Campagna elettorale. Due parole per definire un tumultuoso periodo fatto di corse, di fogli, di telefonate, di messaggi, di cose importanti e di cose futili, di giornate intere passate a lavorare e di manifestazioni pubbliche più o meno grandi, più o meno partecipate. Un lungo, in questo caso, si fa per dire, momento in cui si devono esprimere idee e progetti nel modo migliore e più convincente, sperando di fare breccia nella mente degli elettori. Come ogni momento elettorale anche questa campagna elettorale è finita, con il risultato che ben conosciamo. Ci hanno detto che usciamo da questo voto sconfitti, demoralizzati, penalizzati, morti perfino con tutto da ricostruire, tutto da rifare colpevoli di aver sbagliato su tutta la linea. Certo la fierezza dell’opposizione è poca cosa in politica, comunque siamo, con 38 parlamentari, il secondo gruppo parlamentare e questo è un dato di fatto lampante che, noi per primi, non dobbiamo sottovalutare. Rappresentiamo una parte di paese, non tutto, ma a conti fatti nemmeno gli altri.
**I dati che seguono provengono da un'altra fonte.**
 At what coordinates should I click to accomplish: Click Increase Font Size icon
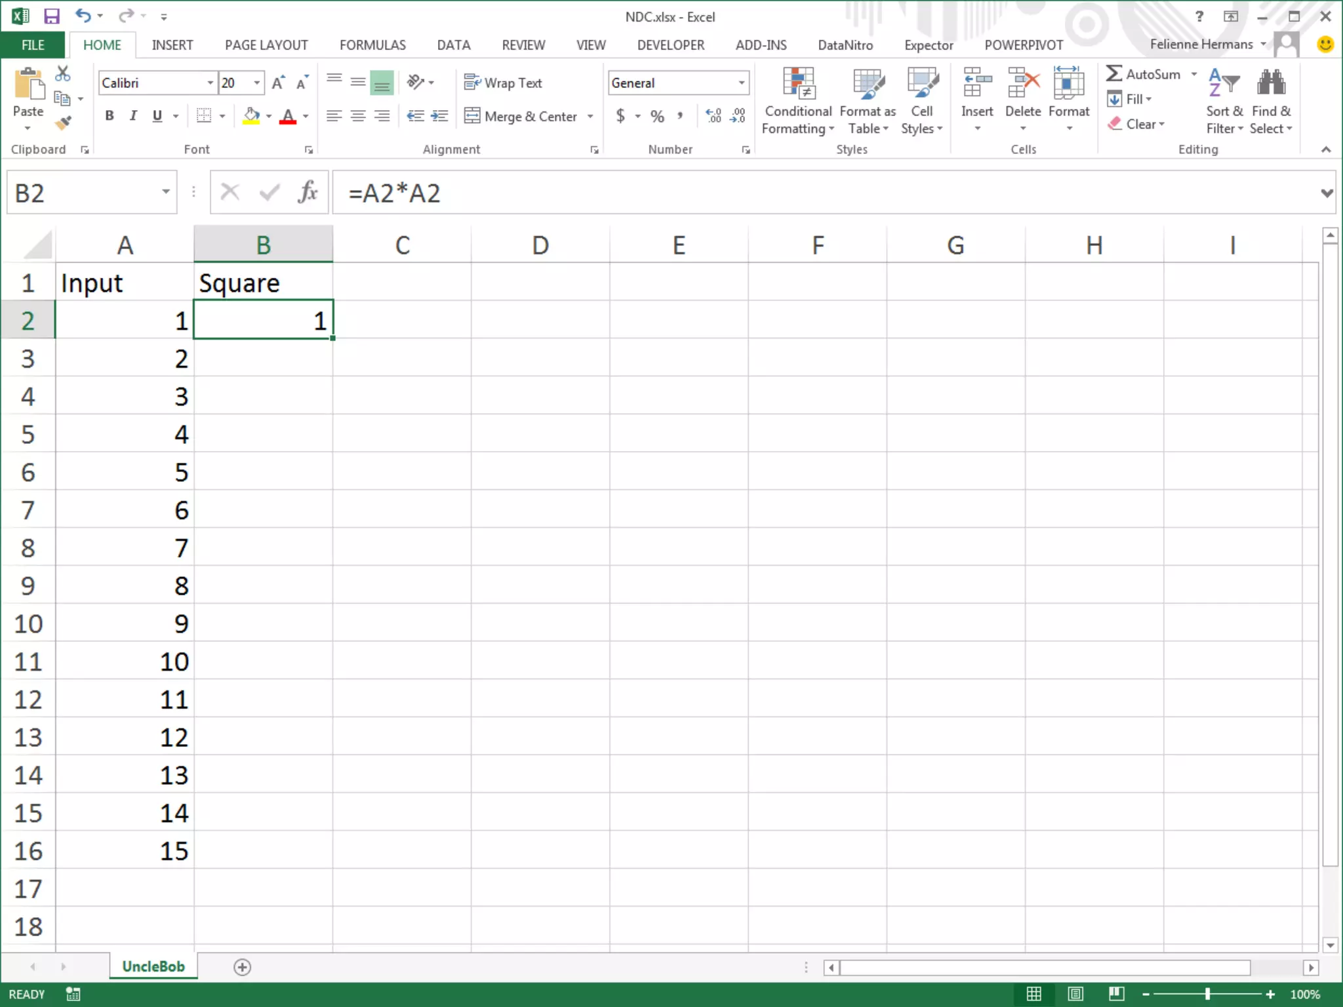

Chissà perché, dal Partito Democratico, ci si aspetta una qualche capacità intrinseca di analisi e risoluzione dei problemi; sembra si metta in atto quell’atteggiamento che si ha con i genitori, li si accusa di essere sbagliati e di essere inconcludenti ma allo stesso tempo ci si aspetta che siano gli stessi a concludere qualcosa, a progettare, a proiettare verso il futuro l’intera famiglia.
Forse a questo PD manca quella pragmaticità tipica dei nonni artigiani che, avendo fatto tesoro delle proprie esperienze di vita, tramandano ai nipoti l’amore per il senso del “saper fare” prima ancora che le tecniche di costruzione in un confronto e dialogo continuo. Al pari della sconfitta vi è la necessità di rimettere in asse alcune questioni necessarie alla sopravvivenza stessa del Partito.
Il Congresso, momento generativo e rigenerante deve essere fatto, presto, in modo aperto e plurale, senza che si trasformi in una gogna per qualcuno e in una chiacchera da bar per qualcun altro. Il Congresso ha il compito di mettere insieme punti di forza e criticità di un confronto obbiettivo che non sancisca, in nessun modo, la nascita di “altri PD”.
Ci avviamo alla nuova campagna elettorale per le regionali e, si sono già avvistate all’orizzonte navi corsare pronte ad assaltare un centro sinistra frastagliato e fragile ma è proprio nell’ora della delusione che bisogna unirsi, fermarsi a pensare al senso di idee e proposte, al valore del nostro stare insieme, alla vita dei Circoli, alla volontà di partecipazione delle persone, all’inclusione di nuove persone all’interno del partito. L’identità non è una cosa che si può dare per assodata non è una certezza che si ottiene un giorno e che si mantiene per sempre l’idea, va nutrita e vissuta deve essere parte integrante del proprio percorso di crescita personale è di comunità che non può prescindere dal contatto dal dialogo con gli altri.
Concludo queste righe con un invito: partecipate alla vita del Circolo per capirne il senso e le volontà e anche per cambiarlo dall’interno mettendo ogni giorno un mattoncino in più rimettendo al centro, senza egoismi, il Partito e le persone che credono in questo progetto.
All’interno di una dialettica comunitaria è possibile discutere della stessa dialettica, è possibile tenere fermo e saldo il rispetto per tutti e una volontà granitica di portare avanti molti obiettivi: esistere, desiderare, progettare ma anche agire uscendo dalla logica della continua e logorante mediazione a tutti i costi con la nostra identità in nome della responsabilità.